BEGIN DATASET ENTRIES
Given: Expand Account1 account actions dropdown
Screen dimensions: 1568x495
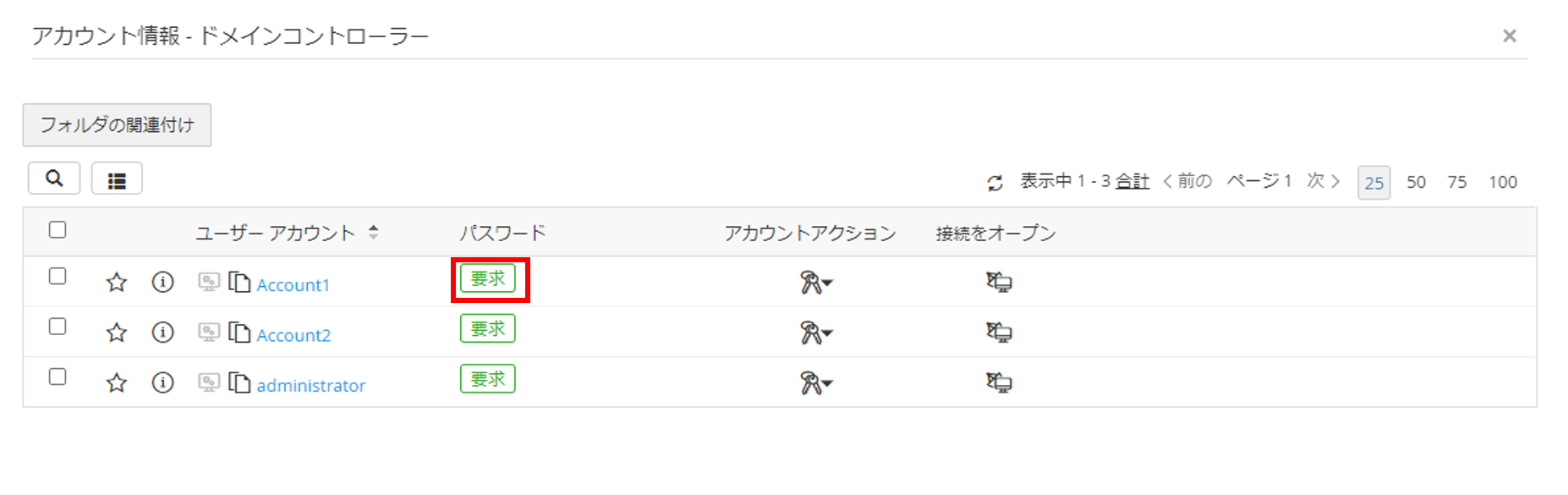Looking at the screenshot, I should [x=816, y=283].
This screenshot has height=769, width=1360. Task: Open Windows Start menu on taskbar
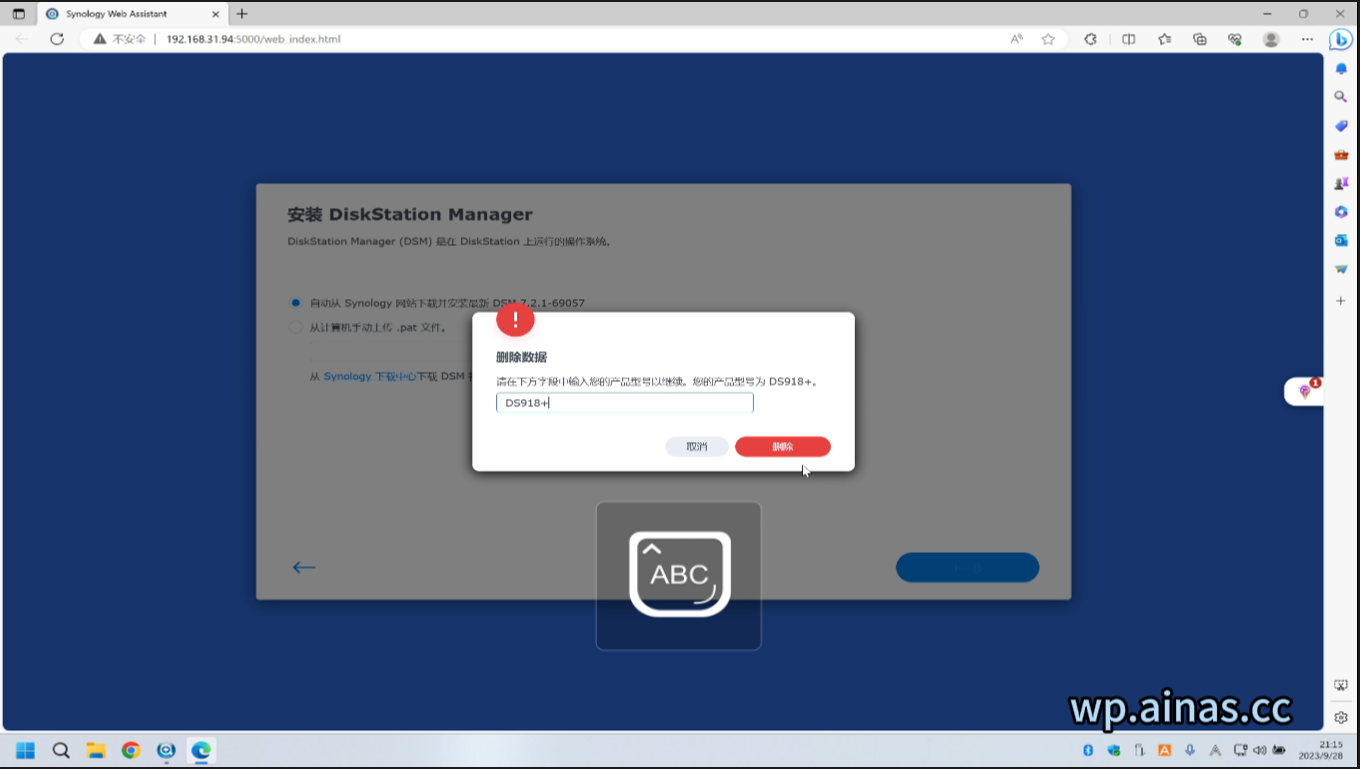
END DATASET ENTRIES
BEGIN DATASET ENTRIES
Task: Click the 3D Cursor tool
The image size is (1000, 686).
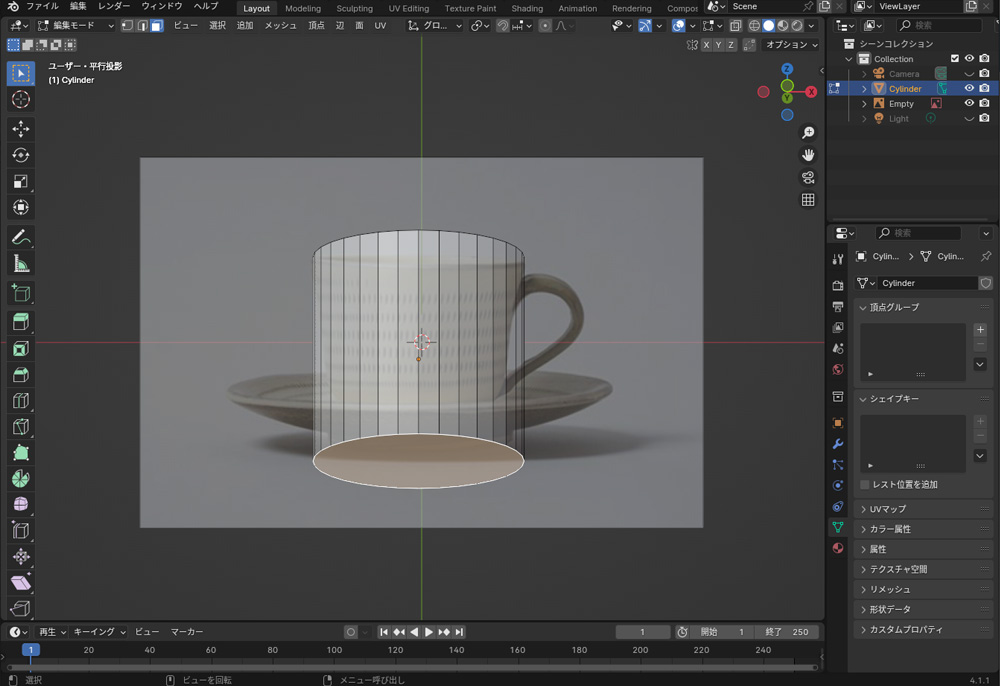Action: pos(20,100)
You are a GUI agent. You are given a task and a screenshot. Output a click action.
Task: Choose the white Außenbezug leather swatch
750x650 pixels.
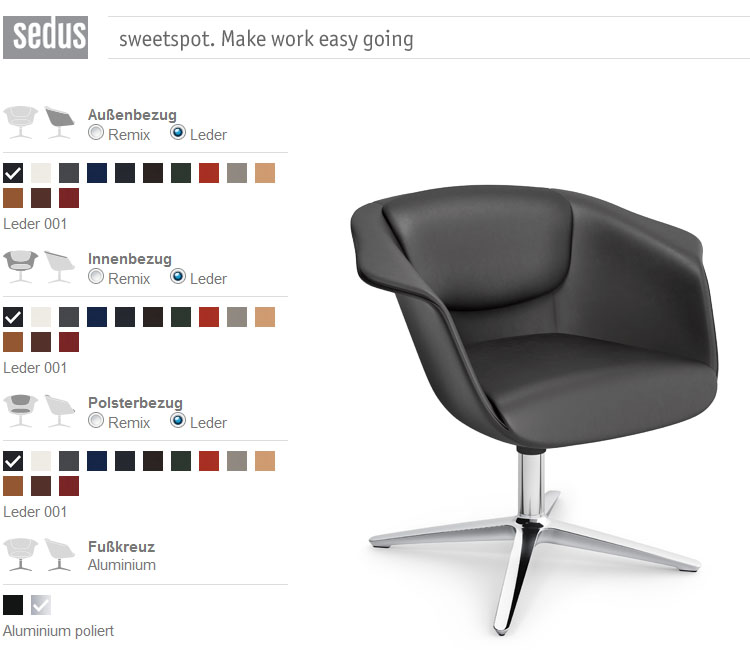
END DATASET ENTRIES
▶ [REQUIRED ACTION]: Using the listing above, repeat word for word each line from the one with "Given: Expand Account1" down to the one with "This screenshot has", both included. Omit all pictures.

▶ [RESULT FOR THIS TASK]:
Given: Expand Account1 account actions dropdown
Screen dimensions: 1568x495
Looking at the screenshot, I should [x=816, y=283].
This screenshot has height=769, width=1360. Task: Open Windows Start menu on taskbar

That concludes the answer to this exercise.